Von Detlef Anders 31.07.2019, 09:56
Verwaltungsgebäude des Fachklinikums der Salus GmbH in Bernburg (Salzlandkreis)
Verwaltungsgebäude des Fachklinikums der Salus GmbH in Bernburg (Salzlandkreis) dpa-Zentralbild

Aschersleben - Kinder und Anwohner im Kosmonautenviertel können wieder ohne Angst auf die Straße: Marvin Z. (Name geändert) verbringt die nächste Zeit in einer Entziehungsanstalt für suchtkranke Straftäter. Die Behandlung dort dauert laut Strafrichter Robert Schröter mindestens zwei Jahre.

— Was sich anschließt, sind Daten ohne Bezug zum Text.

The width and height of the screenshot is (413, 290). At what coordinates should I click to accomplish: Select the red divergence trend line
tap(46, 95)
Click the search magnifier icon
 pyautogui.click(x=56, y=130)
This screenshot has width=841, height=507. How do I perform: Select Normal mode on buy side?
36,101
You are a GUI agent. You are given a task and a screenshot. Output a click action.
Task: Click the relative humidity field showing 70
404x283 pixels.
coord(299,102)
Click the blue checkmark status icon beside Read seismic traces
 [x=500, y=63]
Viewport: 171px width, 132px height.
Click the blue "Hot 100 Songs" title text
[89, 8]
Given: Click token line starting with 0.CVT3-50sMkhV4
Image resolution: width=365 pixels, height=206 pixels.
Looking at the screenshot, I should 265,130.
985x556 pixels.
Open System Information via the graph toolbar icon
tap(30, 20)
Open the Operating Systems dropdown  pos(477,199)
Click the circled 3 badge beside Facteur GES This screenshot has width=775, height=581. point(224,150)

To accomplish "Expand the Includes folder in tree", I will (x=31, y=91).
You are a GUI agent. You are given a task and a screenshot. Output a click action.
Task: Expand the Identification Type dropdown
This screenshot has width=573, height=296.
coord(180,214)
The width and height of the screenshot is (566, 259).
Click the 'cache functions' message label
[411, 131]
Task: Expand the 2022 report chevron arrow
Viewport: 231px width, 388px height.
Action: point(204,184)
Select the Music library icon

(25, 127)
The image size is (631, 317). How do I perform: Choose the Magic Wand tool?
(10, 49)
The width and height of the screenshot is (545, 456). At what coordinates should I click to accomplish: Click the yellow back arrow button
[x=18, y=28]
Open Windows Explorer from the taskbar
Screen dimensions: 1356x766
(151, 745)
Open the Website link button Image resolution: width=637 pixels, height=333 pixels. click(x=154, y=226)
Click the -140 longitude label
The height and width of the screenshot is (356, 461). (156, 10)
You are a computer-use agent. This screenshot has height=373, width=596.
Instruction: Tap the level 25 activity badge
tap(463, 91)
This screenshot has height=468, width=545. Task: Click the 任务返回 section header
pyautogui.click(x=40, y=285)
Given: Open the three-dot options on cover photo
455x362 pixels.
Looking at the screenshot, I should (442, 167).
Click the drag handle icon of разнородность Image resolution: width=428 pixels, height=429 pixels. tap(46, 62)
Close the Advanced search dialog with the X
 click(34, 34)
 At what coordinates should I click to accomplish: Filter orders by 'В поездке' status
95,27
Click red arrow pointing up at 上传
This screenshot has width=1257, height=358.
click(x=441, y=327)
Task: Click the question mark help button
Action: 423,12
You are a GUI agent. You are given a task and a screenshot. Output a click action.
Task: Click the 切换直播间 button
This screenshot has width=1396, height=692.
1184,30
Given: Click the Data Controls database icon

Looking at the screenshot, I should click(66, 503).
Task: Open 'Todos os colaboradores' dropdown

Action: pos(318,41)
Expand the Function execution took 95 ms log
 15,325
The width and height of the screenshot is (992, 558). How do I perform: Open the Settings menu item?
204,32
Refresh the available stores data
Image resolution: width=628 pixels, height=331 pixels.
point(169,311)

Dem 29-Jährigen droht zudem ein Jahr und sechs Monate hinter Gittern, falls der Aufenthalt nicht erfolgreich ist. Schröter stellte im Amtsgericht Aschersleben drei Monate Haft mehr in Aussicht, als der Staatsanwalt gefordert hatte.

Falls die Entziehung nicht erfolgreich ist, drohen dem Mann 18 Monate Haft

Der Angeklagte hatte sich am 28. Mai 2018 betrunken zu einer Familie auf die Decke vorm Haus gesetzt und eine Flasche Wodka herausgeholt. Als der Vater ihn mit Hinweis auf die Kinder im Alter von drei bis neun Jahren aufforderte, weiterzugehen, verpasste Marvin Z. dem Vater zwei Faustschläge.

Der Angreifer wurde von den Erwachsenen festgehalten und mit Kabelbindern verschnürt der Polizei übergeben. Auch gegenüber den Beamten wurde Marvin Z. handgreiflich. Wie ein Polizist schilderte, sei ihm Z. bereits seit einem Fall aus dem Jahr 2017 bekannt. Damals schob der Angeklagte einem Fahrradfahrer einen Stock zwischen das Vorderrad.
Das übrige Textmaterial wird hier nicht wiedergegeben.